*PROVIDED DATA:*
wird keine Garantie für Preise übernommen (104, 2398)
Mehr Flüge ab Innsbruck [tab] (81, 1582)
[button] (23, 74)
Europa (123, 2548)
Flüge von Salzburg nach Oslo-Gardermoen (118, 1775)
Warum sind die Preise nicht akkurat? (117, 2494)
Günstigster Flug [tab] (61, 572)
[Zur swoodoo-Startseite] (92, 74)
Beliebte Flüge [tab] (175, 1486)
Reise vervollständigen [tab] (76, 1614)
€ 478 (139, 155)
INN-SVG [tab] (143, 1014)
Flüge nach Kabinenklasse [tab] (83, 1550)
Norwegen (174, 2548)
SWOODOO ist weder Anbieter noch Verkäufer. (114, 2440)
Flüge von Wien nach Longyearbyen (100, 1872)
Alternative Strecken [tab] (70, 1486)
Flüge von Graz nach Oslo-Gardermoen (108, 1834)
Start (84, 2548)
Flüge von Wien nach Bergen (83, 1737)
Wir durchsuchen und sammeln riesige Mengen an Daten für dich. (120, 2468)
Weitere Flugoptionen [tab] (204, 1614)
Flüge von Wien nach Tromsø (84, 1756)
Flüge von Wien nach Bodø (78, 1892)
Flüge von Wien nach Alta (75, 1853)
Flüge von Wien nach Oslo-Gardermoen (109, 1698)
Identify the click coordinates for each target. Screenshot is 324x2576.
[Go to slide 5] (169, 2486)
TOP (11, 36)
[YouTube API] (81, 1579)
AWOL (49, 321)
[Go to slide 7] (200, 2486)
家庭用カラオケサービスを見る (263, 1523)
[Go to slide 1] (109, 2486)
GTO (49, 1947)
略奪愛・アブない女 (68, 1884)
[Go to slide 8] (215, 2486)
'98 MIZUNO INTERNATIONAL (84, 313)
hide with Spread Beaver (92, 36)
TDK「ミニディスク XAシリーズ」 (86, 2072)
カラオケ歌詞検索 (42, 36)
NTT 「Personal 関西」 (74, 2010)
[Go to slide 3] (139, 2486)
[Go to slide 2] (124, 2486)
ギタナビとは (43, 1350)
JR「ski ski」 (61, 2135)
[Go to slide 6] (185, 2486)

*YOUR OBJECTIVE:*
Copy out each line of the entries where the word "Flüge" is found.

*ANSWER SECTION:*
Mehr Flüge ab Innsbruck [tab] (81, 1582)
Flüge von Salzburg nach Oslo-Gardermoen (118, 1775)
Beliebte Flüge [tab] (175, 1486)
Flüge nach Kabinenklasse [tab] (83, 1550)
Flüge von Wien nach Longyearbyen (100, 1872)
Flüge von Graz nach Oslo-Gardermoen (108, 1834)
Flüge von Wien nach Bergen (83, 1737)
Flüge von Wien nach Tromsø (84, 1756)
Flüge von Wien nach Bodø (78, 1892)
Flüge von Wien nach Alta (75, 1853)
Flüge von Wien nach Oslo-Gardermoen (109, 1698)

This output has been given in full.